# generelle Vorgehensweise ResultSet



## famco (23. Mrz 2011)

Hallo, ist in java jdbc vorgesehen, daten in einem ResultSet zu manipulieren und zurückschreiben zu lassen. Oder gibt es soetwas wie ein beschreib und zurückschreibbares CurrentSetOfRecords?? Soetwas kenne ich aus 4GL-Sprachen und das ist ungemein praktisch...


----------



## Tomate_Salat (25. Mrz 2011)

ResultSet (Java 2 Platform SE v1.4.2) - updateObject
und danach
ResultSet (Java 2 Platform SE v1.4.2) - updateRow()
?
oder was war jz die Frage?


----------



## famco (26. Mrz 2011)

War nicht genau meine Frage, sieht aber ziemlich brauchbar aus. 
Verstehe ich das richtig?:
das ResultSet ist das Abbild einer ganzen (bei select * ohne where) Tabelle in einem Objekt?
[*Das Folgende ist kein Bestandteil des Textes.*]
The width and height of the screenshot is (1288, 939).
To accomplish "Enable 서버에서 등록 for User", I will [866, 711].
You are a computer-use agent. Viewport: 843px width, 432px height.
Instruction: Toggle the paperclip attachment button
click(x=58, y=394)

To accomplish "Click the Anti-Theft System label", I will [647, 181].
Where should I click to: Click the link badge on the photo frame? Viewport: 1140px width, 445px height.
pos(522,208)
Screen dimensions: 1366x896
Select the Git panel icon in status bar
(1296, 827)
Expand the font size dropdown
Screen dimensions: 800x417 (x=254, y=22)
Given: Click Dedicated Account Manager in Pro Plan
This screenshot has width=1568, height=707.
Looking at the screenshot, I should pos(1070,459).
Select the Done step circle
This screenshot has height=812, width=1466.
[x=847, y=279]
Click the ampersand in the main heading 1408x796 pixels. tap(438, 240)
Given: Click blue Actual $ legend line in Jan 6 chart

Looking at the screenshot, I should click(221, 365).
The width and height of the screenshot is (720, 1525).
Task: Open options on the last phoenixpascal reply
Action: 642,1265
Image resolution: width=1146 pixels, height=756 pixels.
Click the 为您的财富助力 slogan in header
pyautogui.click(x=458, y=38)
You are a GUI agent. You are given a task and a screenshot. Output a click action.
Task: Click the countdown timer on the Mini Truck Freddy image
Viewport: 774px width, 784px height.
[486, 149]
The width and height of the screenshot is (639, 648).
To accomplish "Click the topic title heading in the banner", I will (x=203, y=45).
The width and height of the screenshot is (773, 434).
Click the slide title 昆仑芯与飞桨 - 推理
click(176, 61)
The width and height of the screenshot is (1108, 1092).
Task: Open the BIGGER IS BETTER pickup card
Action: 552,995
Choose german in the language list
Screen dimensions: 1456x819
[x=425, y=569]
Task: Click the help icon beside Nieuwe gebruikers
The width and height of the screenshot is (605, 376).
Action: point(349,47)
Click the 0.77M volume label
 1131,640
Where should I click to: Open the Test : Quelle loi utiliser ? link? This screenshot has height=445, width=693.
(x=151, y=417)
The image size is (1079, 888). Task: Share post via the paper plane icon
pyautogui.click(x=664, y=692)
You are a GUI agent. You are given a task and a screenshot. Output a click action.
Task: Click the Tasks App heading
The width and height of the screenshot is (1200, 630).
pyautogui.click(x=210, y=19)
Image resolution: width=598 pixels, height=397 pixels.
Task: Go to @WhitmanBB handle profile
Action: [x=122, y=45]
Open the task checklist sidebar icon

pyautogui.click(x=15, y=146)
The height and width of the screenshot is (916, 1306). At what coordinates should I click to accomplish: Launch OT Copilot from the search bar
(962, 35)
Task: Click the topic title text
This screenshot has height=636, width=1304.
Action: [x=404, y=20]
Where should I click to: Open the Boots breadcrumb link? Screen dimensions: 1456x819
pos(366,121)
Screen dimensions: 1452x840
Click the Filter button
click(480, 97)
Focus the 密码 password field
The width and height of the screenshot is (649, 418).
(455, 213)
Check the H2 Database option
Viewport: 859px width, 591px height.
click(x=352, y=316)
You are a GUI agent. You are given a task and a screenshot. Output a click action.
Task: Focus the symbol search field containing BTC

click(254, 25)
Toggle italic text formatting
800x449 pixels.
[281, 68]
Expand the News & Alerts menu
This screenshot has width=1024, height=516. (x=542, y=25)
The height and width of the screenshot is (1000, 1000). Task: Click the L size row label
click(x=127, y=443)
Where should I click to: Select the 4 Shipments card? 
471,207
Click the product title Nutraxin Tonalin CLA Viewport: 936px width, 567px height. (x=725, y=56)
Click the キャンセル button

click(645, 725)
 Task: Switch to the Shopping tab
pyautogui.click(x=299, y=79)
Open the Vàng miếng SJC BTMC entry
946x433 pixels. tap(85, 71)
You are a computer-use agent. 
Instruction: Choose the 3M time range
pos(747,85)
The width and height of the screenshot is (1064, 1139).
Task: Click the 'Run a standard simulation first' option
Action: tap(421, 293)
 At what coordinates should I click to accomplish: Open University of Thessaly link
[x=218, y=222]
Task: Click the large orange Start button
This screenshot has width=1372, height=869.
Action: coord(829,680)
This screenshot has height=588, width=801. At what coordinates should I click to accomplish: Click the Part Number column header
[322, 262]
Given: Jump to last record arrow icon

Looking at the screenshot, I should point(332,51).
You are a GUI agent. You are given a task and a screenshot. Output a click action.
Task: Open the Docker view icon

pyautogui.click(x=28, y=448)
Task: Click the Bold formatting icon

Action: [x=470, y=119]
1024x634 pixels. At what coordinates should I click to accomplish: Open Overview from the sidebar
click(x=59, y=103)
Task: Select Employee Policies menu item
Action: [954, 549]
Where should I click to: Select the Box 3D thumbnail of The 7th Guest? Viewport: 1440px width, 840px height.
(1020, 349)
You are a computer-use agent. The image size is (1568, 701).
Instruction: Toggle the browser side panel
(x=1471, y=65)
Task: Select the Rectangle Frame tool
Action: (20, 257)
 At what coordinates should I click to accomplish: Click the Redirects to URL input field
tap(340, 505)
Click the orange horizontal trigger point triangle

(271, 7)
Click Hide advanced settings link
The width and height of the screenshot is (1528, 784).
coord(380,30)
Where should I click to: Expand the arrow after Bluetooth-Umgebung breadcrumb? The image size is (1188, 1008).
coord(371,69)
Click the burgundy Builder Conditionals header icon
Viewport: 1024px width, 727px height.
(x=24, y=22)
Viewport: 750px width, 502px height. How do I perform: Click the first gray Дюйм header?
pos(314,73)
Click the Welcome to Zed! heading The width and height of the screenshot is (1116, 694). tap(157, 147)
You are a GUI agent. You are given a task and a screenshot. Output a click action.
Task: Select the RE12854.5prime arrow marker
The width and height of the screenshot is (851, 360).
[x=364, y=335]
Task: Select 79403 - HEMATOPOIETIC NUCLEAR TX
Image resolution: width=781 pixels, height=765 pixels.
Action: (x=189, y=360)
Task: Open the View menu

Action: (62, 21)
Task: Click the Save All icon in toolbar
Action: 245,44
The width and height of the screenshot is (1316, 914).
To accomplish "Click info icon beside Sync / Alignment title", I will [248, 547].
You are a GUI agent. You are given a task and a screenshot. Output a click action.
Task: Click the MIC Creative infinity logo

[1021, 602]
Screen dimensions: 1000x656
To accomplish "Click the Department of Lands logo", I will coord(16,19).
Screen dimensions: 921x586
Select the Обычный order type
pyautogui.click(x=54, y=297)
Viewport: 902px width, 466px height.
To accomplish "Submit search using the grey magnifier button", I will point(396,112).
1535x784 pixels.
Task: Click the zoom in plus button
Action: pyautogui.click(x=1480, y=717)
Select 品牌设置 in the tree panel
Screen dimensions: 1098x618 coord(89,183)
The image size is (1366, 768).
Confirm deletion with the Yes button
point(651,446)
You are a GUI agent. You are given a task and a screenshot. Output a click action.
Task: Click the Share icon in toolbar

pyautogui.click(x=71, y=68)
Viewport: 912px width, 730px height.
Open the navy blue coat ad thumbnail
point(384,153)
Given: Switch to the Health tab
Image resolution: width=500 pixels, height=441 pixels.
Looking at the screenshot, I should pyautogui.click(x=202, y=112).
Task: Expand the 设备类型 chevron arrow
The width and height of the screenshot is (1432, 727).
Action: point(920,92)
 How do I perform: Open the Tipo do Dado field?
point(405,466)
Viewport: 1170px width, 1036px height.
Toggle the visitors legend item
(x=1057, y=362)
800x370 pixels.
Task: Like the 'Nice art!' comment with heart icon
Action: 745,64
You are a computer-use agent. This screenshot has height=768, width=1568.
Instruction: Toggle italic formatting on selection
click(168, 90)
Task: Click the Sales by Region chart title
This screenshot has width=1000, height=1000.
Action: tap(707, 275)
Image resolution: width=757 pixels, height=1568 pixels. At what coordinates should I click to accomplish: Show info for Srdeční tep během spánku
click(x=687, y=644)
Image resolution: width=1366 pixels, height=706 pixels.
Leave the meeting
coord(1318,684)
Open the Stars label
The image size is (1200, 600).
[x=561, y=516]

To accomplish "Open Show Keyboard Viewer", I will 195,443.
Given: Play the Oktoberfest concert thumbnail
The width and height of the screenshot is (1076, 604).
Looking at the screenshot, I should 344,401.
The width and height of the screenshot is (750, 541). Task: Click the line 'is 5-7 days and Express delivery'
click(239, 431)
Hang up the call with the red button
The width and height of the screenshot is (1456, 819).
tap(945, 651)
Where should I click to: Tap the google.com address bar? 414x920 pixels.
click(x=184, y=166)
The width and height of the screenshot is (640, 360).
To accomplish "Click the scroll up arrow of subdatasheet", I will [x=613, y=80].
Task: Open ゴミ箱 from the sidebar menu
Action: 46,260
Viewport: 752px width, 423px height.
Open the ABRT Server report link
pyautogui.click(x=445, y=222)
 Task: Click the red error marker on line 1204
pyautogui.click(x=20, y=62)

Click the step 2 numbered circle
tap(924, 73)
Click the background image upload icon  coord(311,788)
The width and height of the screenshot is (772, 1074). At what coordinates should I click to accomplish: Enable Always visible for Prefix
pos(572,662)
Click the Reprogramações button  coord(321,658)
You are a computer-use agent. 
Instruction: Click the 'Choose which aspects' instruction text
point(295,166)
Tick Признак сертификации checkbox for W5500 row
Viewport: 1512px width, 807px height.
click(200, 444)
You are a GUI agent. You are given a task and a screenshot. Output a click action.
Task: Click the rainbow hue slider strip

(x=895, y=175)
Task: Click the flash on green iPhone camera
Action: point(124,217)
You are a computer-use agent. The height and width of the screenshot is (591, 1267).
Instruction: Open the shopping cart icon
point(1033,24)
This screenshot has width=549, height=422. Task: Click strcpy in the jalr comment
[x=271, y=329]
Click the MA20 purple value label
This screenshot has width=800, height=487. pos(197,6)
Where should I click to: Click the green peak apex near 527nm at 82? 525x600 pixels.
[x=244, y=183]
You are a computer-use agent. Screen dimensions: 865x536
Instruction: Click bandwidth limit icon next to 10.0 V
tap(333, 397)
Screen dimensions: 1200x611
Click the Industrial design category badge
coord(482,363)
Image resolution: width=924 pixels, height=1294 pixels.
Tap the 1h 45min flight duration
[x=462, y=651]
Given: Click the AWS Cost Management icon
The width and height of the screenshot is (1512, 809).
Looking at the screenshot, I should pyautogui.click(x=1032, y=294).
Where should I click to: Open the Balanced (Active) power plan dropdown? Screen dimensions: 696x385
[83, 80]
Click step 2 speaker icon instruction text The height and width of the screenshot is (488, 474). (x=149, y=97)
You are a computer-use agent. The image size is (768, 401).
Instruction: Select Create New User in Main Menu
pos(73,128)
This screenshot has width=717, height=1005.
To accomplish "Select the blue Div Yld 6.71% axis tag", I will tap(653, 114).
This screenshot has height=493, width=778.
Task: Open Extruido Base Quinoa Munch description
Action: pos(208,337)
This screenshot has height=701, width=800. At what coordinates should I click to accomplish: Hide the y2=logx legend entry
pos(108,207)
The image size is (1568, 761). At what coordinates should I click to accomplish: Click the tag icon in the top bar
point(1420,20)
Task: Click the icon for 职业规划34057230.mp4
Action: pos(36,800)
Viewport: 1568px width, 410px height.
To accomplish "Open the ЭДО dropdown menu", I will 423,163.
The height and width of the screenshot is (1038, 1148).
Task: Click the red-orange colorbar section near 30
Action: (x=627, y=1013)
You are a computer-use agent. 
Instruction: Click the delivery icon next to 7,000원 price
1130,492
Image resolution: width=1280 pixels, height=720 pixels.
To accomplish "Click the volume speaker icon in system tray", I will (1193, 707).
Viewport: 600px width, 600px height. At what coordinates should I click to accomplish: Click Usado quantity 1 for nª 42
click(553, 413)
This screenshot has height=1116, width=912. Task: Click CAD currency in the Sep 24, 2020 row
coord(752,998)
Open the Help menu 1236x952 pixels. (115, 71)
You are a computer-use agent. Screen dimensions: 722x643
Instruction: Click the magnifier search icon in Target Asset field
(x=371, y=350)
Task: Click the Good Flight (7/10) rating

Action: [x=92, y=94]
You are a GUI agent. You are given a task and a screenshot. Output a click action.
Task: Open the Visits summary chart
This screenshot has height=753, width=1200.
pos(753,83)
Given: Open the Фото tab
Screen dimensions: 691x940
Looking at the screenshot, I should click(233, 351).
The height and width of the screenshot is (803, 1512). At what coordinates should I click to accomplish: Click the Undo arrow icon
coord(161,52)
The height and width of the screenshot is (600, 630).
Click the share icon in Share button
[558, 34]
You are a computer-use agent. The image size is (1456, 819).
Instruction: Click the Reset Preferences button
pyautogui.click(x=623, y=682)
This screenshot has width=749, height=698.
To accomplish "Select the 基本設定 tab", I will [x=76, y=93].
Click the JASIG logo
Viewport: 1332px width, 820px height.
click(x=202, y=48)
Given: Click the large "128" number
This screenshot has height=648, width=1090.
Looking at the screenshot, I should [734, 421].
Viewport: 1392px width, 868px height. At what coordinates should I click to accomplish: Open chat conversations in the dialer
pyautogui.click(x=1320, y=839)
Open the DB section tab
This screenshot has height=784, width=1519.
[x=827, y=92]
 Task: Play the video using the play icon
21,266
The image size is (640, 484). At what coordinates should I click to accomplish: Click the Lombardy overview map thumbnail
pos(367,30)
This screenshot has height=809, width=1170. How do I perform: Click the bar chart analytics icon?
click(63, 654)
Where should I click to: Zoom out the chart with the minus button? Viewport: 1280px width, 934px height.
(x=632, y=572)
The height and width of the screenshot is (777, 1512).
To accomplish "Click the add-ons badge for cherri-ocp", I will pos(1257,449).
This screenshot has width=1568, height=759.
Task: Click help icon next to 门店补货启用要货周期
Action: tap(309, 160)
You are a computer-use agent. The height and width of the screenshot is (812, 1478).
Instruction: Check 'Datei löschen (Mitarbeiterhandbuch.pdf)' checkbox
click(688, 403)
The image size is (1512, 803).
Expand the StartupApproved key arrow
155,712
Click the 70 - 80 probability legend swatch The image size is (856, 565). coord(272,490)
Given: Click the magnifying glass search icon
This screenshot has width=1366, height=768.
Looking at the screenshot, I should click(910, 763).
Und wenn ich z.B. ein rs.updateRow() aufrufe, wird automatisch der richtige SQL-Befehl erzeugt und an die Datenbank gesendet?


----------



## Tomate_Salat (26. Mrz 2011)

Wenn ich es richtig in Erinnerung habe: jup. Ich hatte es vor etwas längerer Zeit mal genutzt und bei mir hat das gut funktioniert. Also probiers einfach mal aus.


----------



## famco (26. Mrz 2011)

Danke für die Info, bin als Umsteiger noch recht neu bei Java und evaluiere erst einmal, was geht und wie gut/komfortabel es ist. Gibt es für die DB-Zugriffe noch etwas besseres? Vielleicht etwas, mit dem man Swing-Steuerelemente direkt mit ResultSets verbinden kann? Oder gibt es dafür etwas besseres in Java? 
famco


----------



## Tomate_Salat (26. Mrz 2011)

Das ist die gängige Methode, wie du in Java Datenbanken händelst. Afaik kannst du Swing-Elemente nicht direkt mit der Datenbank verbinden, diese musst du dann schon selbst implementieren.


----------